======== EXCERPT

In a statement, BNP general secretary Mirza Fakhrul Islam Alamgir said: “This violent attack is due to the fear of losing power. The people of the country are witnessing a scene where the legitimate demands of the students to remain in power are being suppressed in a bloody manner. This will go down in history as another violent chapter of Awami fascism. People, state, society, independence and sovereignty are never safe in their hands.”

Commenting on the attack on the students who were taking to the field demanding quota reforms, Fakhrul said: “The Awami League has erupted in jubilation at its (false) heroism in shedding the blood of the students along with the police and their armed gangs.”

He said the AL wanted to silence the population through terrible repressive methods.

“The Awami government is using a steamroller to crack down on the movement of pro-democracy political parties while suppressing the ongoing movement of general students,” he said, adding that the police and the Chhatra League had jointly attacked the students of various universities and educational institutions, including Dhaka University.

The government had lost control over the turbulent street movements of students in universities, schools and colleges across the country who were fighting for a just demand for quota reforms. Therefore, the state power had relentlessly suppressed the movement, which is a tradition of the Awami League, he said.

================
======== RECORD LIST

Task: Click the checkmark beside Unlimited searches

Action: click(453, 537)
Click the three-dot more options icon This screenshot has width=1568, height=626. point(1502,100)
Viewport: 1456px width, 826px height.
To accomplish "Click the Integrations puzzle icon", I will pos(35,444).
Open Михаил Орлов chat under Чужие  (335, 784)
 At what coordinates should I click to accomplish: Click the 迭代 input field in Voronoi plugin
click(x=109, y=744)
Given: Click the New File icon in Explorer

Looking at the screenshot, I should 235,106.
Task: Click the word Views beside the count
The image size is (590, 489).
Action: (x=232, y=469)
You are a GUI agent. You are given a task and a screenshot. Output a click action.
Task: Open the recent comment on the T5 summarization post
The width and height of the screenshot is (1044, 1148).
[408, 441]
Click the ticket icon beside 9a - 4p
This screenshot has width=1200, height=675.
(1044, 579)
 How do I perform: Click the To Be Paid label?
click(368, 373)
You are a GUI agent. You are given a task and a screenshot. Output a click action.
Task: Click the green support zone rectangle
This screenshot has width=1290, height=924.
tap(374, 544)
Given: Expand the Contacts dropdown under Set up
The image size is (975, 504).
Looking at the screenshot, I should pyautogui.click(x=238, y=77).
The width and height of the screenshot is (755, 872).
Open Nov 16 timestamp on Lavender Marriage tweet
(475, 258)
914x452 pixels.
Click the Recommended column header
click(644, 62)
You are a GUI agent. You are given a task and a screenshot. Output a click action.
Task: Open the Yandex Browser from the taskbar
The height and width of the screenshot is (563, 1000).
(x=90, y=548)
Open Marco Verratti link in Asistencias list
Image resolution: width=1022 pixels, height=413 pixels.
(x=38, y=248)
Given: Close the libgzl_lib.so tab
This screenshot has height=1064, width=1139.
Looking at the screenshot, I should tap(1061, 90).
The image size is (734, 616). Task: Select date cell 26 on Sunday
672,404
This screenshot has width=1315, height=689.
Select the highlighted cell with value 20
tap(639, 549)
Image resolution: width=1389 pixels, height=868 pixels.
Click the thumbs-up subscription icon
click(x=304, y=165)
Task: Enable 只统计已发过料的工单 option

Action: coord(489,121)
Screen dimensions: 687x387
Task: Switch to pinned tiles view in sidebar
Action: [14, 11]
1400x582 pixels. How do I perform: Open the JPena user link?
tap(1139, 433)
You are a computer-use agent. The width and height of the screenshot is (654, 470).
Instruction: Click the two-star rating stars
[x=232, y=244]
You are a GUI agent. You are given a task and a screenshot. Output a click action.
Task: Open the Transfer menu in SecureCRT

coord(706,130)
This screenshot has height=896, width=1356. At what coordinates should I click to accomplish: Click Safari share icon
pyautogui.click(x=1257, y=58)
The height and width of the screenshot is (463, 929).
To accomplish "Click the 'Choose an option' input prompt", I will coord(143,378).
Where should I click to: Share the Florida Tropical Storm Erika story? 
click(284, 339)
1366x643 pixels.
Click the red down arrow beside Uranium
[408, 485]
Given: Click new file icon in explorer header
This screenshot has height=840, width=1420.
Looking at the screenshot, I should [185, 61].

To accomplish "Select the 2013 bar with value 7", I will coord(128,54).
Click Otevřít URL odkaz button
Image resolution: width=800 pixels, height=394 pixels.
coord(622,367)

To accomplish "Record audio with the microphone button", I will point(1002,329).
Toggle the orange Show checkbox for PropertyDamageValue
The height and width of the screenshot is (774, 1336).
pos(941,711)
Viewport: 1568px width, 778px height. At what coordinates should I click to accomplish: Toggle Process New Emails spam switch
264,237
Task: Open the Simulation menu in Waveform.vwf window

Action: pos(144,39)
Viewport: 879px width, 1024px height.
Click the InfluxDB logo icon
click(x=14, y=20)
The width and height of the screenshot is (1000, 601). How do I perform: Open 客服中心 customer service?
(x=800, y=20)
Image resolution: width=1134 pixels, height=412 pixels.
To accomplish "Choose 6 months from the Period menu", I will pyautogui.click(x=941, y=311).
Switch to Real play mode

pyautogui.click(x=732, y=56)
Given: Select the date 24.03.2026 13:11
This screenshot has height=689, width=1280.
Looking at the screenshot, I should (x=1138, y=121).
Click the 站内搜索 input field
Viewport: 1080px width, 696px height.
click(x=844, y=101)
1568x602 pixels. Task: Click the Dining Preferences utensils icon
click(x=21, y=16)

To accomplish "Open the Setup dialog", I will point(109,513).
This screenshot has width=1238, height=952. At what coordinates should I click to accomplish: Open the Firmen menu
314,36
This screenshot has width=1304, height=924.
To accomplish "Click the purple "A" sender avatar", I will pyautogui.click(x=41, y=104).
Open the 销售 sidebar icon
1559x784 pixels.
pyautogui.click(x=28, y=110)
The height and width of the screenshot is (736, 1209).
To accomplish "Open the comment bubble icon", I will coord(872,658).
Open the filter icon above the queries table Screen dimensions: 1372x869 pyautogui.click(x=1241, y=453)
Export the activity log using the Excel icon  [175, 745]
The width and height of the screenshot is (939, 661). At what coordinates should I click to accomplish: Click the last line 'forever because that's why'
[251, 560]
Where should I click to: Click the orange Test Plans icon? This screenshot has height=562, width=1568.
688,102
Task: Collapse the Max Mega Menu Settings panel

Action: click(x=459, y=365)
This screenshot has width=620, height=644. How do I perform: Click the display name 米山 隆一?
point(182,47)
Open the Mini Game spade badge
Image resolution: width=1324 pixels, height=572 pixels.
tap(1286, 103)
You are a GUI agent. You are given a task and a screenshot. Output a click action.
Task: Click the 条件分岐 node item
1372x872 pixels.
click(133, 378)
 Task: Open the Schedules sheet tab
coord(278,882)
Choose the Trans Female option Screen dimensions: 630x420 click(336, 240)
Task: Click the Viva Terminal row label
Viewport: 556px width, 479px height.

================

GOAL: Pick up the news excerpt on the BNP statement about the quota reform protests after its final sentence and keep it going.

REPLY:
Alleging that the Awami League government has been constantly deceiving students about the quota, Fakhrul said, “It is the tradition of the Awami League to deceive people. The prime minister of the illegal government, after abolishing the quota in 2018, has reinstated it this year in a different way.”

Earlier in the day, BNP Standing Committee member Amir Khasru Mahmud Chowdhury had said during a press conference at the BNP chairman’s Gulshan office that the government was pushing the country towards a divide without resolving the public jobs quota issue. This came after separate meetings of the Liaison Committee with the Bangladesh Student Rights Protection Council and a faction of the Gono Odhikar Parishad at the BNP chairman’s Gulshan office.

“A logical solution to this problem would be very simple if there was a government elected by the people. But this unelected government is leading the country towards division without taking the path of solution,” Khasru said.

“The outsiders have attacked the troublemakers on the Dhaka University campus and the government is pushing the country towards division without resolving the quota issue,” he said, adding that attacking the troublemakers will not resolve the quota issue.

Khasru protested against the charges brought against the protesting students and condemned the attack on them.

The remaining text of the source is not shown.